From KMS Executive Director Rachelle Colombo:
The Kansas Legislature adjourned the main portion of the 2022 regular session in the early hours of Saturday morning. Lawmakers will reconvene April 25 for a few days to wrap up any unfinished business and consider any bills vetoed by the Governor.
Among the contentious issues passed by lawmakers this week was the APRN bill, Senate Substitute for House Bill 2279.
The bill is a significantly pared-down version of earlier bills introduced over the past several years by nursing groups. The only change the bill makes to the APRN scope of practice is that it permits APRNs to prescribe drugs without a collaborative practice agreement with a physician. However, APRNs are still able to enter into such practice agreements if they choose to do so, for example, if the clinic, hospital or other medical care facility in which they work requires it. The only other change affecting APRN practice is a new requirement that APRNs must purchase malpractice insurance, although they were not made a part of the Health Care Stabilization Fund, and it is unclear how the Board of Nursing will interpret and enforce this requirement.

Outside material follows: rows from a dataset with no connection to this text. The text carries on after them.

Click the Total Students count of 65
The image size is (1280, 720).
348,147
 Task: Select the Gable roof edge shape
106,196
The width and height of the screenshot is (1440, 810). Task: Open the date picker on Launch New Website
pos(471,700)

Because the bill is so lacking in specifics, the Board of Nursing is likely to encounter challenges regarding implementing regulations, scope of practice questions, and discipline. KMS and numerous medical specialty societies vigorously opposed this legislation and urged legislators to allow the medical and nursing professions to continue to pursue a workable compromise approach. However, this bill which never had a public hearing this session, was simply muscled through the legislative process by the Kansas Chamber of Commerce and the Senate leadership, with no realistic opportunity for clarifying amendments. The bill now goes to Governor Kelly, who is expected to sign it into law.

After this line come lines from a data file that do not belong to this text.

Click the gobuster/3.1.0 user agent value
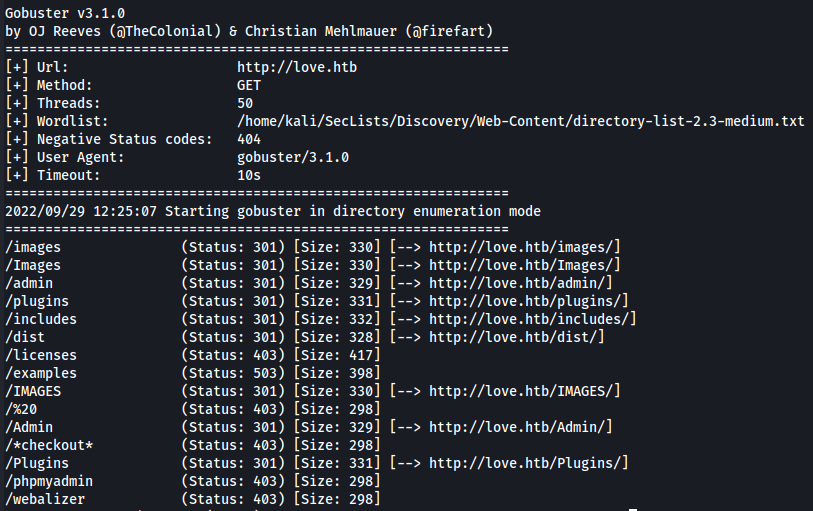The height and width of the screenshot is (511, 813). (x=293, y=157)
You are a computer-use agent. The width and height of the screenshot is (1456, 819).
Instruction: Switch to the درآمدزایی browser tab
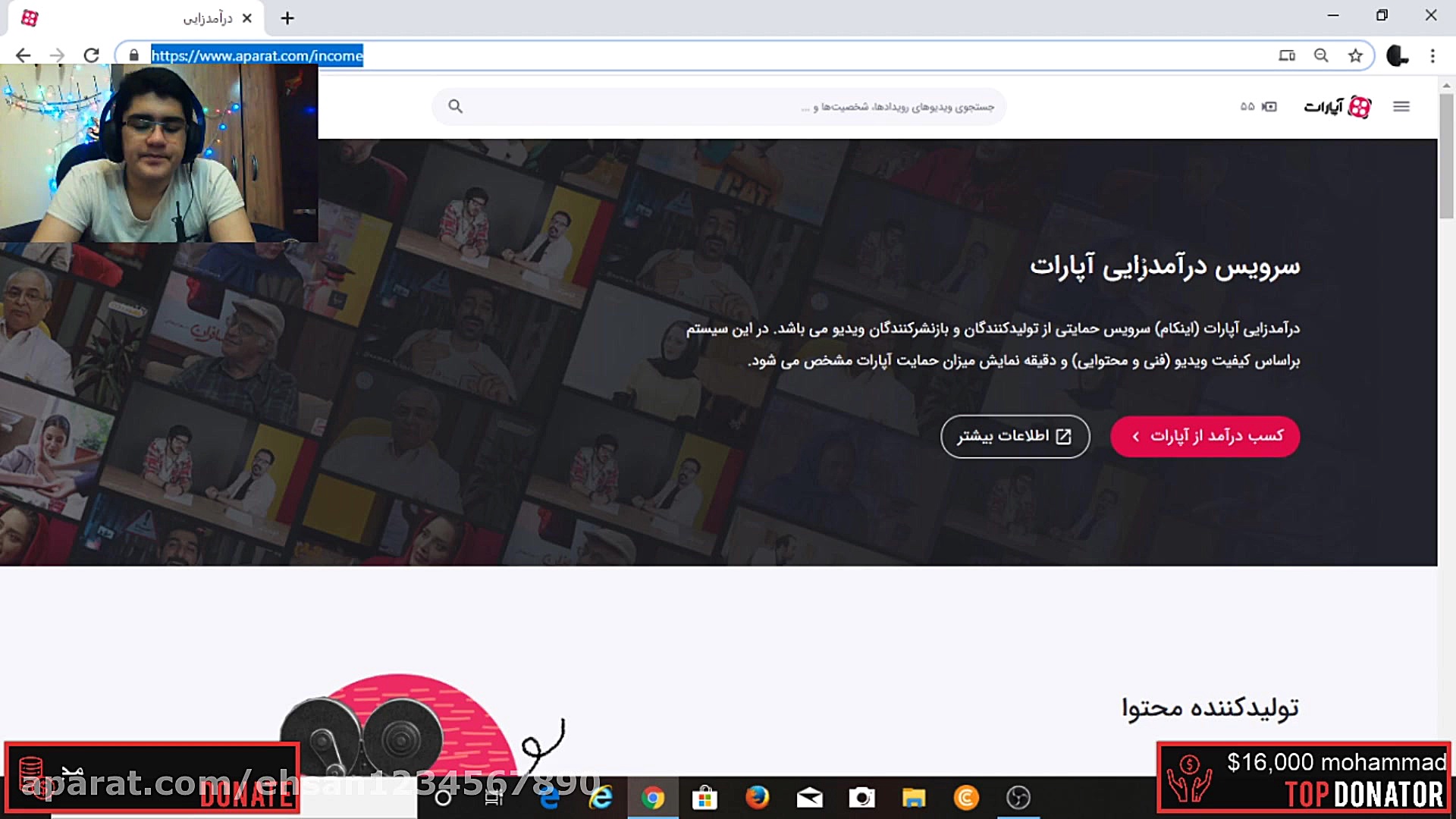click(205, 17)
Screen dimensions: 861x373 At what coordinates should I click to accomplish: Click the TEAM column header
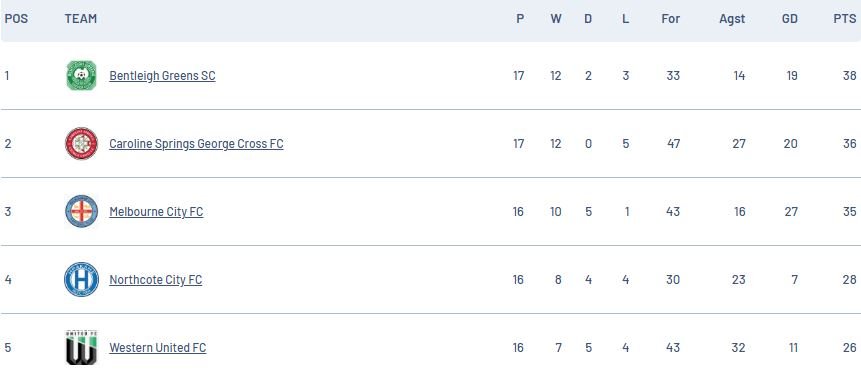tap(81, 19)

The House also approved Senate Bill 200, which would amend the Pharmacy Act to allow pharmacists to provide initiation of treatment (“prescribing”) for certain specified conditions — influenza, strep throat, and urinary tract infections — pursuant to a statewide protocol adopted by the collaborative drug therapy management advisory committee, which is made up of physicians and pharmacists. KMS proposed amendments which were adopted regarding the training and qualifications required for pharmacists to implement the protocols; requirements for documentation and maintenance of records; requirements for patient inclusion and exclusion criteria; medical referral criteria; patient assessment tools based on current clinical guidelines; and follow-up monitoring or care plans. The bill is also headed to the governor for her signature.
The so-called Ivermectin bill, Senate Substitute for House Bill 2280, has so far stalled in conference committee, but is still alive for consideration during the veto session. The proposal would explicitly authorize physicians to prescribe Ivermectin and other drugs for off-label use to prevent or treat COVID-19, among other things. As we detailed in a previous update, KMS is opposed to this proposal as it is currently written because it undermines the ability of the Kansas State Board of Healing Arts to enforce standard of care safeguards for protecting patients and prohibits pharmacists from exercising their professional judgment in dispensing decisions.
Likewise, Senate Bill 398 has yet to advance but is still alive for consideration during the veto session. The bill proposes to require childcare facilities and schools to grant religious exemptions from vaccination requirements without inquiring into the sincerity of the religious beliefs.